Max Verstappen has quipped that Sebastian Vettel needs the additional sleep during flyaway race weekends, because he is “a bit old.”
Formula 1 is in Singapore this weekend, and it will travel to Japan next weekend, so the session times will be skewed.
The sessions in Singapore are held in the evening, meaning that the times in Europe are only offset by an hour, but it does mean that the drivers will be trying to get some sleep in during the day before they head to the circuit.
In Suzuka, they will be racing at the time they would usually be waking up, which will add to jetlag and potential sleep deprivation.
Verstappen was told on Thursday that Vettel will be adjusting his sleep schedule over the new few days, and is heading to bed immediately after sessions.
The reigning champion was then asked if he might take the same approach, to which he had an amusing response.
“No, I’m still in the European rhythm,” Verstappen told Sky Germany.
“Sebastian is a bit old, so he needs that!”
Sleep, sadly, might well be the least of the issues Red Bull and Aston Martin are facing this weekend.
A report is circulating from Auto Motor und Sport that the two teams might be in breach of the financial regulations imposed last year.
Williams were fined for a procedural breach after they failed to submit their paperwork in time, but there are suggestions that Red Bull and Aston Martin spent more than the permitted $145 million.
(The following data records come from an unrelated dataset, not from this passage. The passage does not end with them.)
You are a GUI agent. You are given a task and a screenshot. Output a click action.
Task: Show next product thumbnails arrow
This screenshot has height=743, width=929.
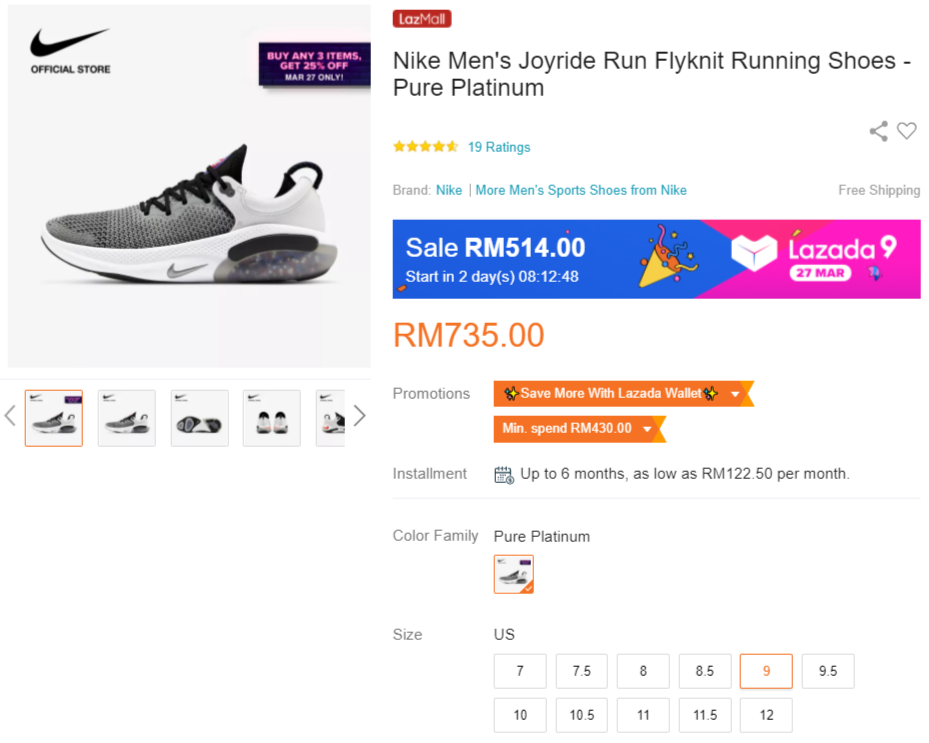[x=359, y=415]
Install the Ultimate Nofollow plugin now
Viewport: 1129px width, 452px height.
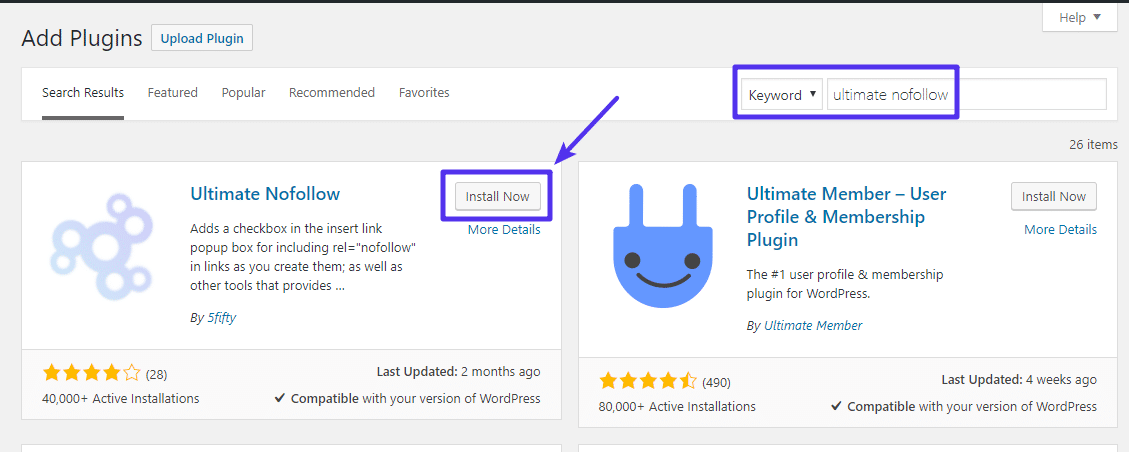497,196
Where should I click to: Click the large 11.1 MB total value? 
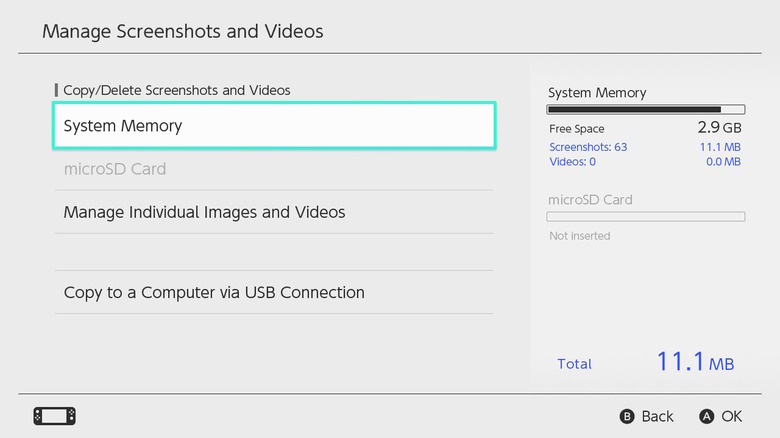(695, 362)
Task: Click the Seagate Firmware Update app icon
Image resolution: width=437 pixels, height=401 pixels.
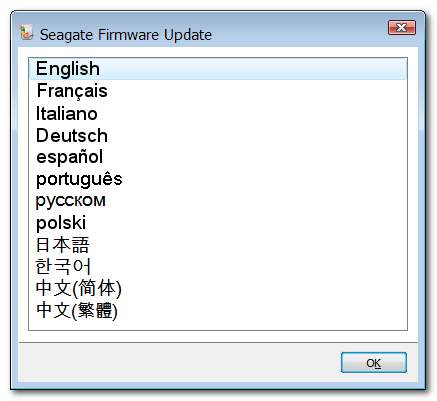Action: (x=26, y=33)
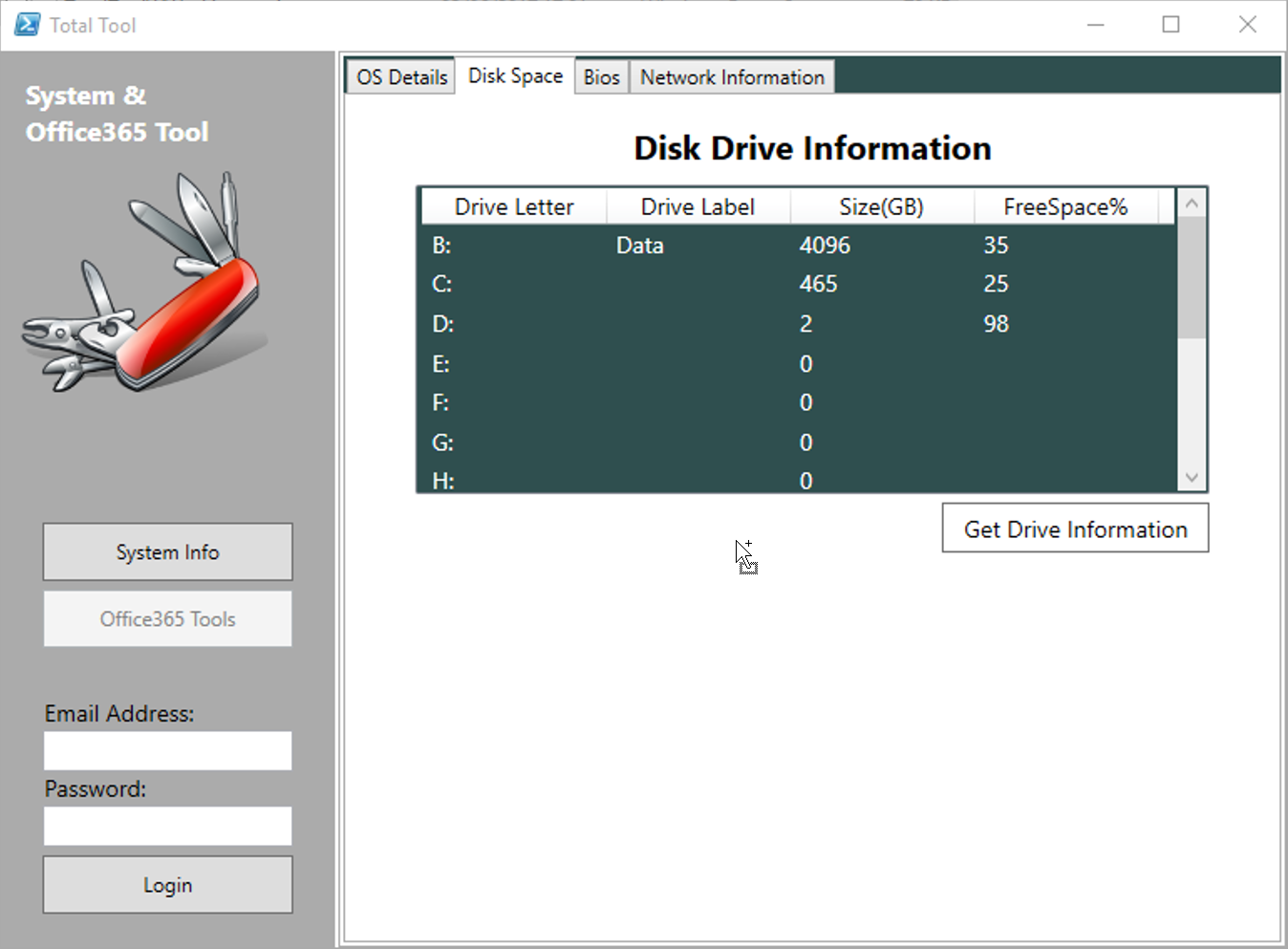The image size is (1288, 949).
Task: Click into the Password field
Action: click(167, 827)
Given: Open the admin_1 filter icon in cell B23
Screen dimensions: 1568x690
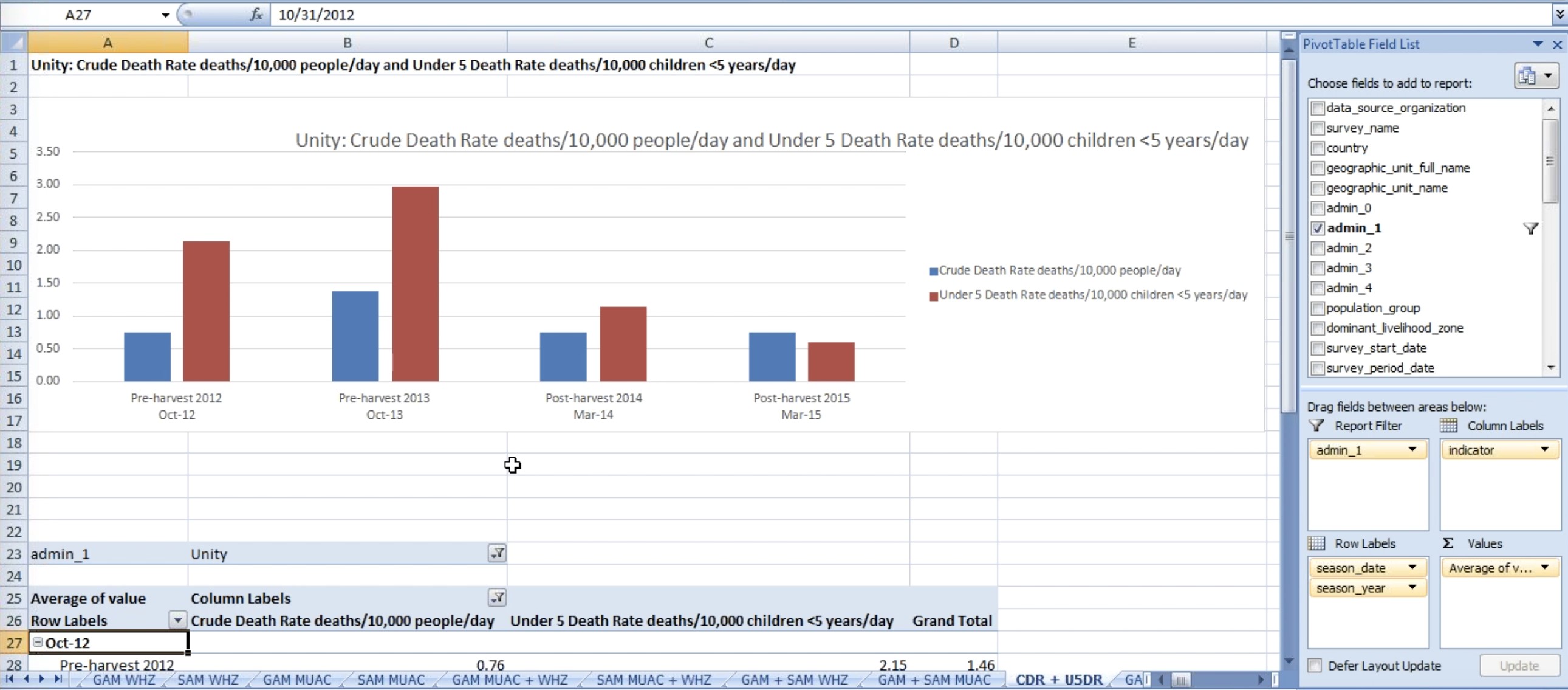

A minor overspend breach occurs when a team overspends by less than five percent, for which they can be hit with a small financial or sporting penalty.
A material overspend breach is when a team exceeds the budget cap by more than five percent, in which case a stricter punishment can be issued.
This is all stated in Article 8 of the financial regulations.
Per Article 9.1, teams can be handed a reprimand, a points deduction, a suspension, limits on testing time, or the FIA can choose to reduce the cost cap.
Certificates of compliance will be handed out to teams next week, and there are rumours that Red Bull and Aston Martin might not be among the teams receiving one.
Christian Horner, Red Bull’s team principal, is “not aware” of any breach by his team, and he declared that he is “confident” the Austrian side’s spending last year fell within the budget cap.